Start of DATA TO USE
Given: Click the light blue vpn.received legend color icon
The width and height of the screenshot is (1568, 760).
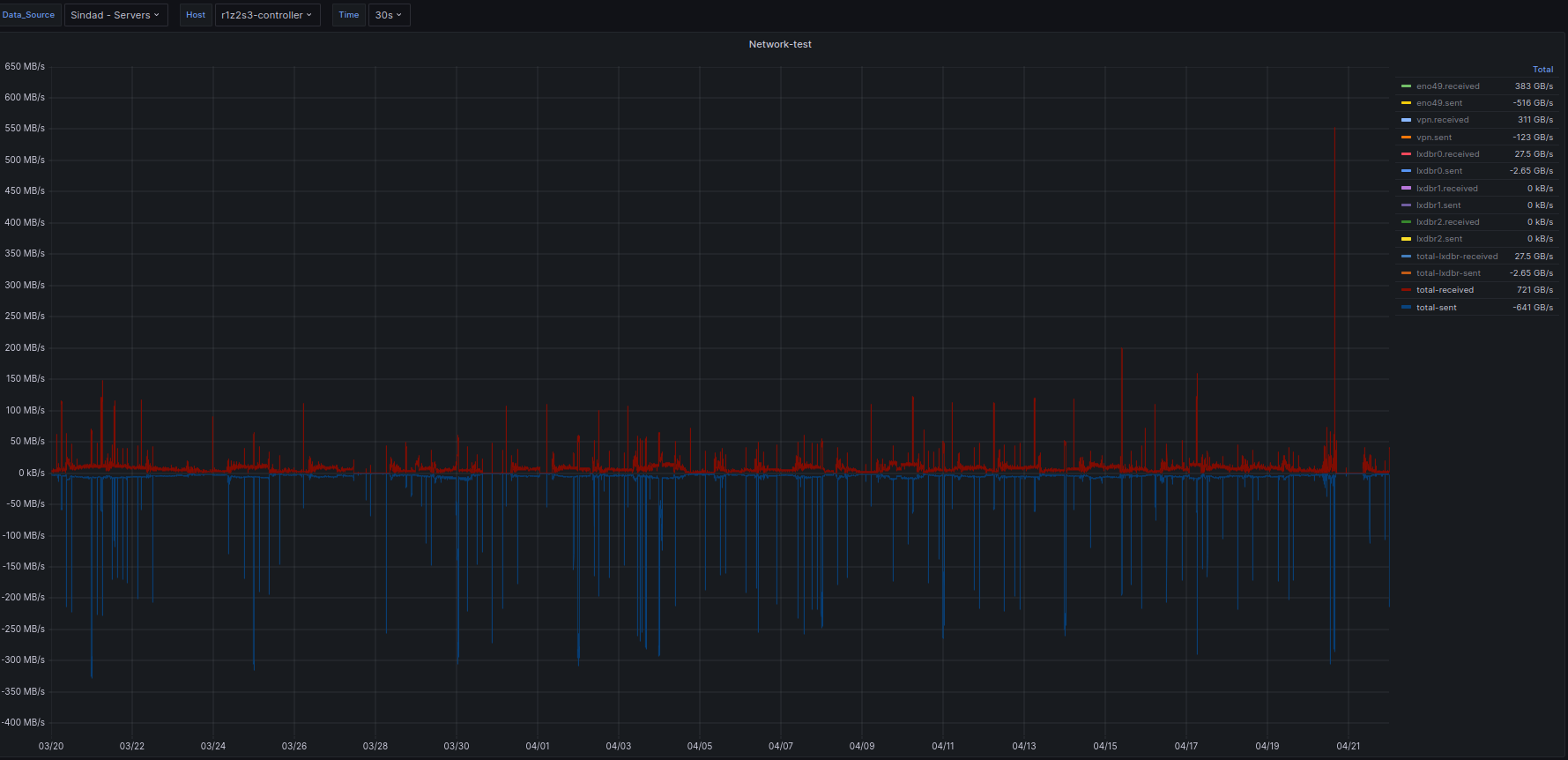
End of DATA TO USE
Start of DATA TO USE
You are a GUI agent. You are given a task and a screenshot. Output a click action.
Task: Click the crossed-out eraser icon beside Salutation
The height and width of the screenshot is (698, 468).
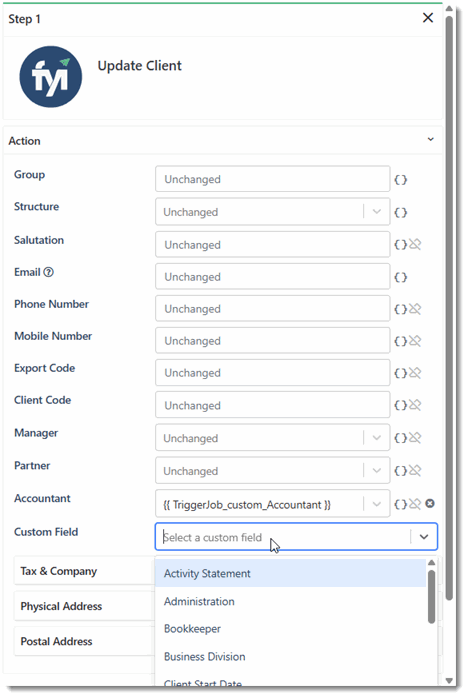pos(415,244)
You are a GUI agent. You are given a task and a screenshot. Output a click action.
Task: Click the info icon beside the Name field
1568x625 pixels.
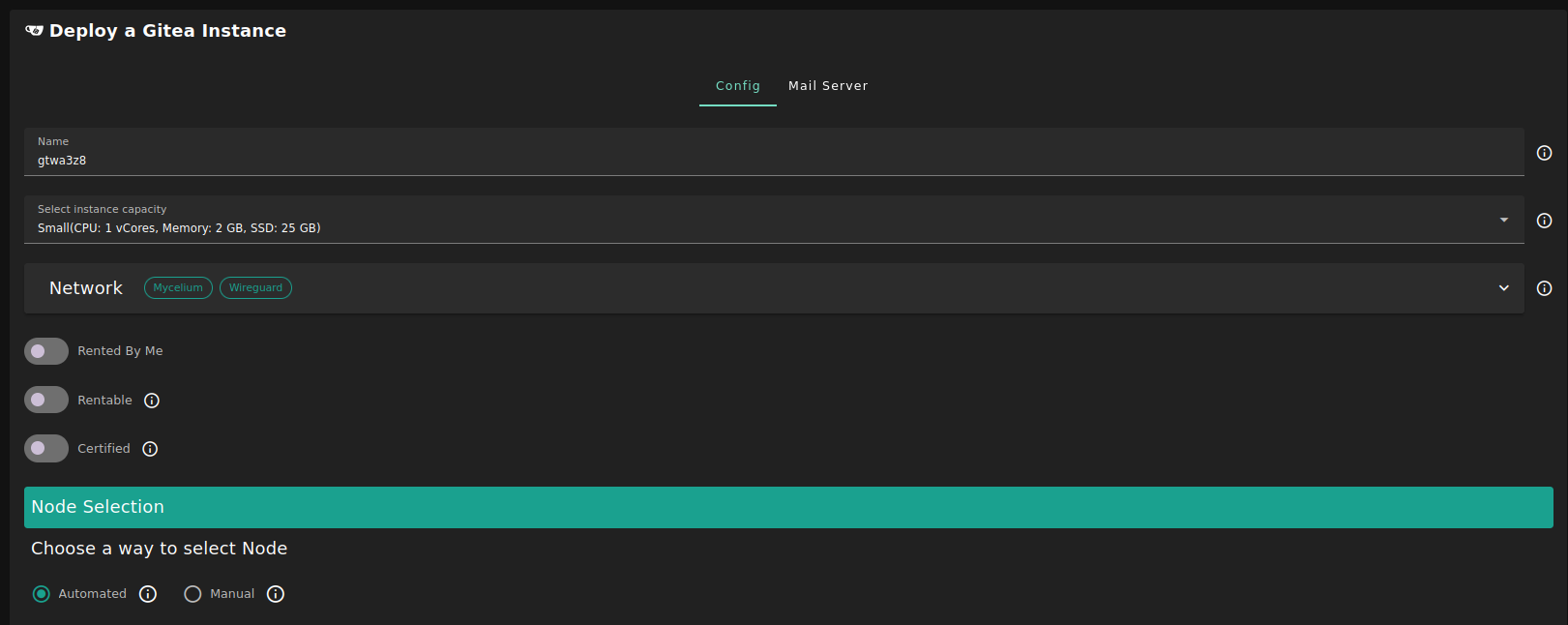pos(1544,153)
End of DATA TO USE
● SET EXERCISE
Give the lines of the records as a JSON list of strings, one string per line, leaving out blank lines. Begin at the line that contains "Given: Click the" and stop after the line that contains "The width and".

● RESULT OF THE EXERCISE
[
  "Given: Click the light blue vpn.received legend color icon",
  "The width and height of the screenshot is (1568, 760)."
]